A recursive function (function that calls itself) to accomplish the above task is shown below :

int factorial(int n){
     if(n==0) return 1;//The base case
     else return n*factorial(n-1);//The recursion
}

The following figure explains the working : 

               Each box represents a call to a function and the first line in each box shows the value with which it is called. Each call to the function will return a value indicated by the number beside the red arrow. The rest is self-explanatory.

               So, we were able to write a recursive solution to the factorial problem once we had figured out two crucial things

     1. The base case: the case where the recursion will terminate. (n = 0 in the above case).
     2. How the function represented in terms of itself. (factorial ( n ) = n * factorial (n -1 ) ).

               The above technique can be used to approach a recursive problem. Now consider another problem, finding the nth Fibonacci number. Fibonacci numbers start with 0 , 1 , . . . and each successive no is the sum of the previous two. The Fibonacci series thus goes like 0 , 1 , 1 , 2 , 3 , 5 , 8 , 13 , 21 . . . and so on. So for finding the nth Fibonacci number we can just sum the previous two. We can represent this as fib(n) = fib(n-1) + fib(n-2), where fib(int n) is a function that finds the nth Fibonacci number. Here the first two numbers remain constant so they constitute the base cases which are Fib(1)=0 & Fib(2)=1, representing the fact that the first Fibonacci number is 0 and the second Fibonacci number is 1. A recusive function for this can be written as :

int fib(int n){
     if(n==1) return 0 ; //Base case #1         
     else if(n==2) return 1 ; //Base case #2
     else return fib(n-1) + fib(n-2) ; // The recursion 
}

               Note that in both of the above problems we were never concerned with the actual theme of the problem (finding factorial of a number or finding the nth Fibonacci number). We assumed that a function would do that for us and just represented the problem in terms of itself and wrote a straightforward algorithm for it. The rest recursion did for us automatically. Such is the power of recursion.

               

               So to sum up, the idea behind recursion is that a problem can be solved by breaking it up into smaller pieces, solving each of those smaller pieces by breaking them up into even smaller pieces and so on till we reach a piece that can be solved non trivially(the base case).

               

               For the above two cases simpler iterative solutions are possible and perhaps more efficeitn, but for certain complex problems it is easier to write a recursive solution than an iterative one. The Towers of Hanoi problem illustrates this fact.

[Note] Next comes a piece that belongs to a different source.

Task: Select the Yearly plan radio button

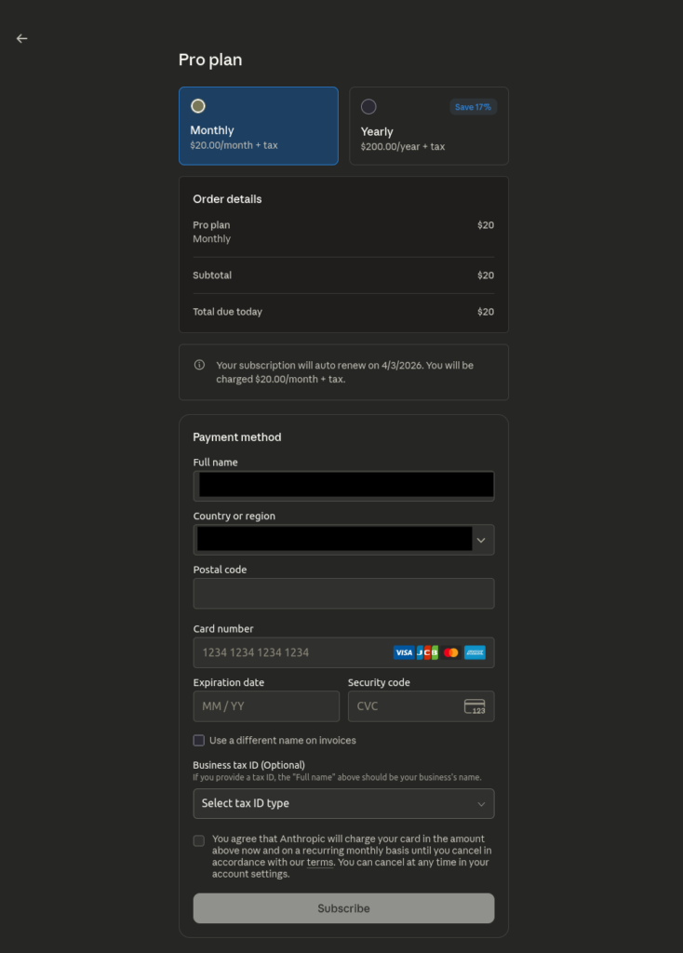Action: 368,107
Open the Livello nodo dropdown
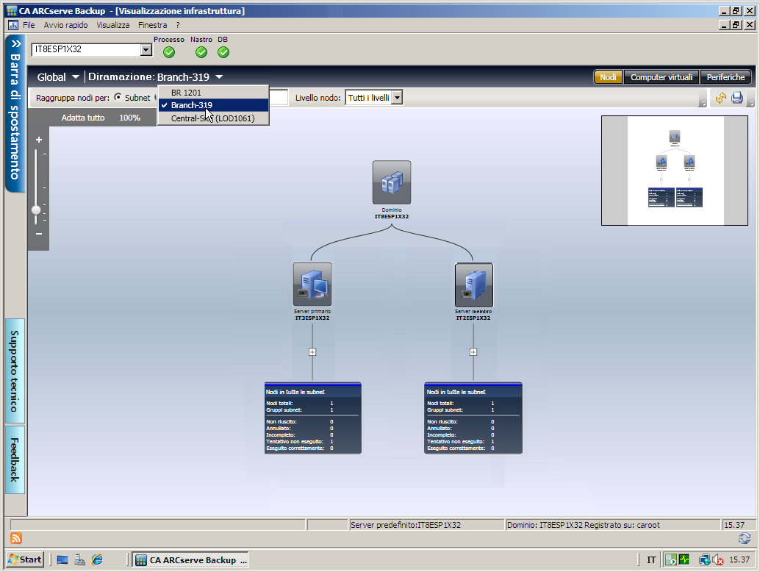Viewport: 760px width, 572px height. [397, 98]
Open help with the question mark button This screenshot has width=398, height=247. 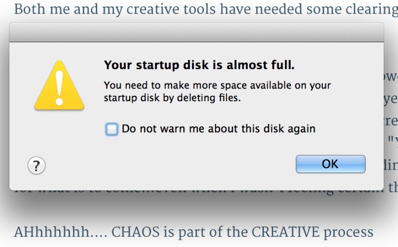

               Let us first state the Towers of Hanoi problem formally:  

                

               The problem consists of three pegs/towers and a number of disks of varying sizes which can be slid onto any peg/tower. Each disk is of a different size. Initially the disks are stacked on one of the towers (lets call it A) one atop another with the smallest one at the top. The goal is to move all disks from tower A to another tower (lets call this C), using the third tower (B) as auxiliary while obeying the following rules:

1. Only the top disk can be moved from a tower at any time.

2.  No disk must be placed on top of a smaller disk.

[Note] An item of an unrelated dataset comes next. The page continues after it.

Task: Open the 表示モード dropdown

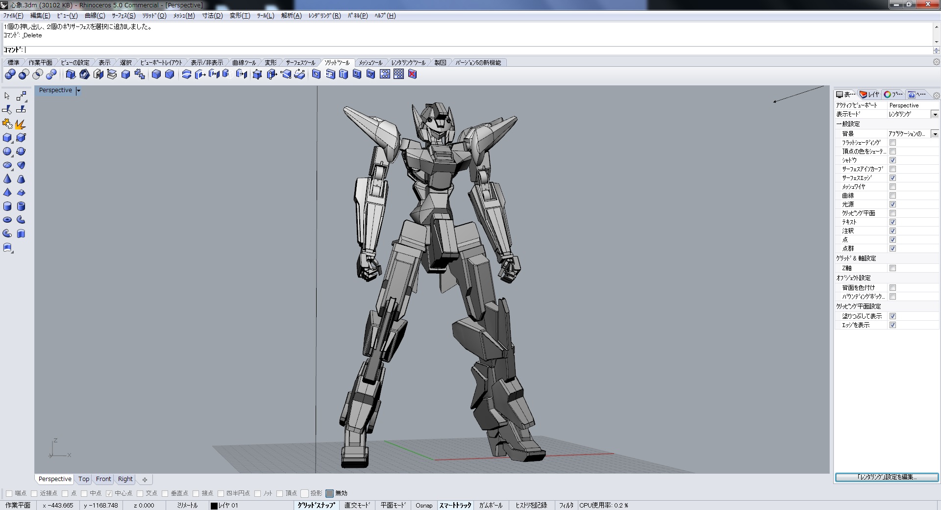Action: coord(935,114)

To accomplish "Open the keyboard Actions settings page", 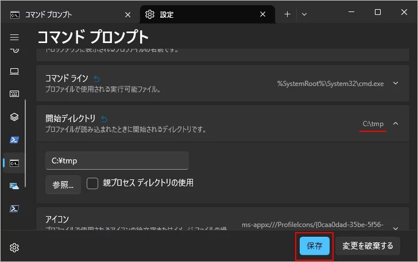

Let us consider a recursive strategy for moving n disks.

Step 1 :  Move n-1 disks from Tower A to Tower B

Step 2 :  Move 1 disk from Tower A to Tower C

Step 3 : Move n-1 disks from Tower B to Tower C

               This would solve the problem. (Note that here we are not concerned with how we would move the n-1 disks. The steps are shown visually in the figures below :

               The base case here would be that of a single disk which we can move directly from Tower A to Tower C. The towers are named A, B, C where B is the auxiliary tower. The recursive solution is shown below :

public void move( int numberofdisks, char firstTower, char auxTower, char finalTower )
{
     if(numberofdisks == 1){
          System.out.println("Move disk from "+firstTower+" to "+finalTower);  //#0
     }
     else{
          move(numberofdisks-1,firstTower,finalTower,auxTower);   //#1
          System.out.println("Move disk from "+firstTower+" to "+finalTower);  //#2
          move(numberofdisks-1,auxTower,firstTower,finalTower);  //#3
     }
} 

Explanation :

#0 : This illustrates the base case where a single disk can be moved from the first to the final tower directly.

#1 : This is Step 1 of the solution. Here we move n-1 disks from firstTower to auxTower using the finalTower as auxiliary. Note that in the function prototype auxiliary tower is denoted as the third parameter (first is the no. of disks), so here we had to use finalTower as auxiliary(third parameter) in the actual function call.

#2 : This is Step 2 of the solution.

#3 : This is Step 3 of the solution. Here we move n-1 disks from auxTower to finalTower using firstTower the as auxiliary. So here we had to use firstTower as auxiliary(third parameter) in the actual function call.

             For 3 disks the above program the function call move(3, ‘A’, ’B’, ’C’) displays the following steps :

Move disk from A to C
Move disk from A to B
Move disk from C to B
Move disk from A to C
Move disk from B to A
Move disk from B to C
Move disk from A to C

               “Move disk” obviously means moving the top disk from the tower.

               This above solution clearly demonstrates how easily recursion can be used to solve such complex problems. The use of recursion in an algorithm, however, has both advantages and disadvantages. The main advantage is usually simplicity. (for solving certain problems like the Towers of Hanoi, preorder/inorder/postorder traversal of binary trees etc.). Also some problems like displaying a list of all files of the system cannot be solved without recursion. The main disadvantage is often that the algorithm may require large amounts of memory if the depth of the recursion is very large.

               Recursive techniques are also widely used to implement important algorithms based on the Divide & Conquer approach like quicksort and merge sort as well as graph based algorithms like Depth First Search.